─── LISTED RECORDS ───

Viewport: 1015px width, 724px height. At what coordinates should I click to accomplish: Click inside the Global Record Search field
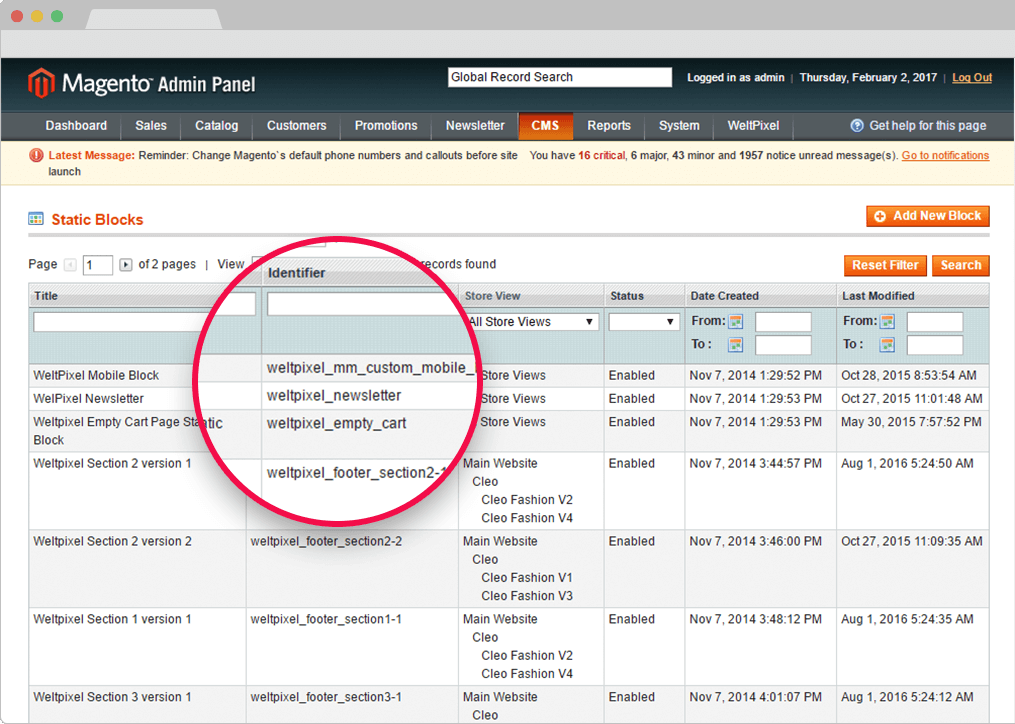click(559, 77)
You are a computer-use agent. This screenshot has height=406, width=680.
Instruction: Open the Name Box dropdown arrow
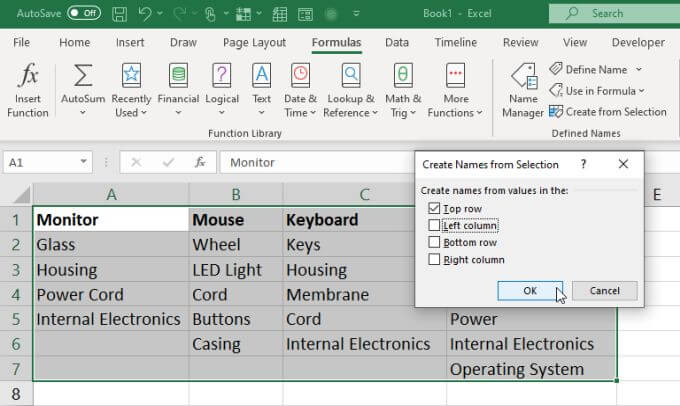[84, 162]
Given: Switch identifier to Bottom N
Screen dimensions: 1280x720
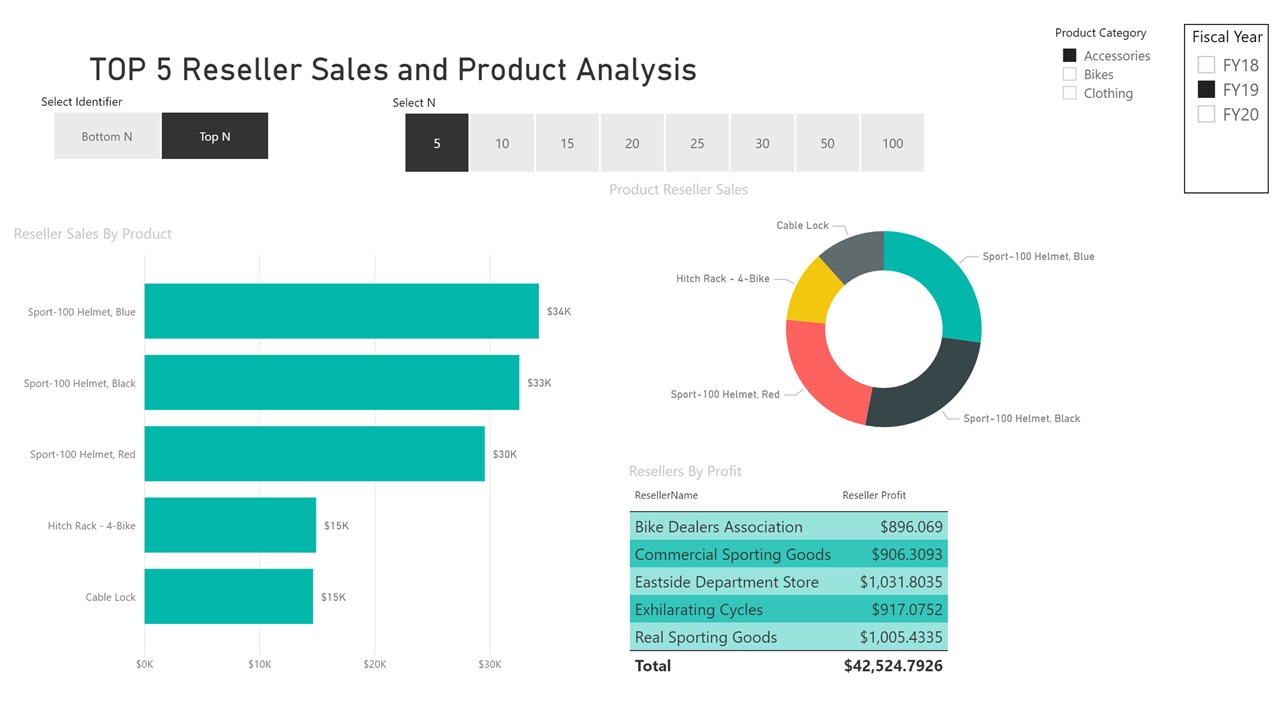Looking at the screenshot, I should [x=107, y=136].
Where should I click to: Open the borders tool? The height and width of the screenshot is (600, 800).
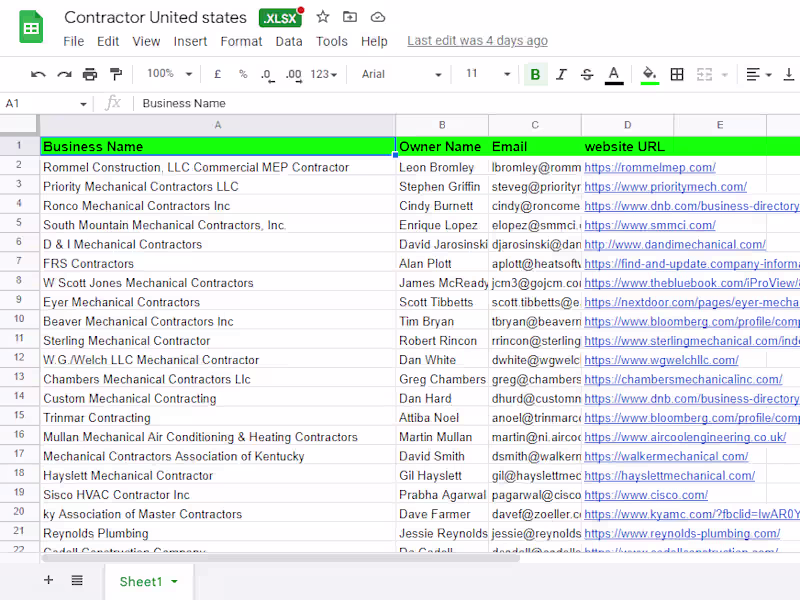pos(677,74)
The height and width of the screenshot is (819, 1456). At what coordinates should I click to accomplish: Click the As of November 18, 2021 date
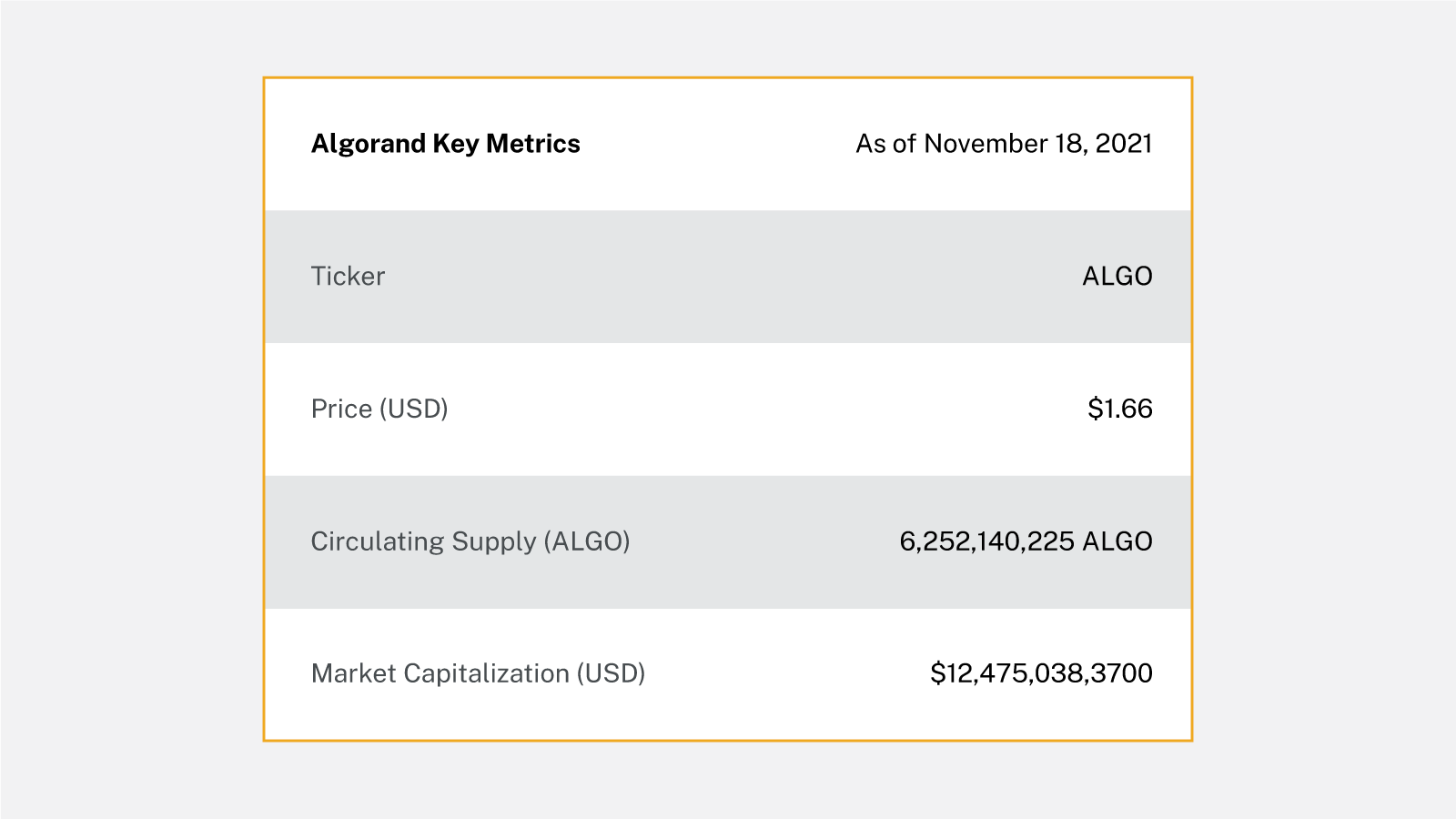coord(1004,144)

───

— YOUR OBJECTIVE —
From the line with "You are a computer-use" through the last line of the entries above, transcribe everything exactly, both ends included, but not the pictures.

— TASK RESULT —
You are a computer-use agent. This screenshot has height=406, width=680.
Instruction: Open the Name Box dropdown arrow
[84, 162]
Given: Switch identifier to Bottom N
Screen dimensions: 1280x720
Looking at the screenshot, I should [x=107, y=136].
Where should I click to: Open the borders tool? The height and width of the screenshot is (600, 800).
pos(677,74)
The height and width of the screenshot is (819, 1456). At what coordinates should I click to accomplish: Click the As of November 18, 2021 date
coord(1004,144)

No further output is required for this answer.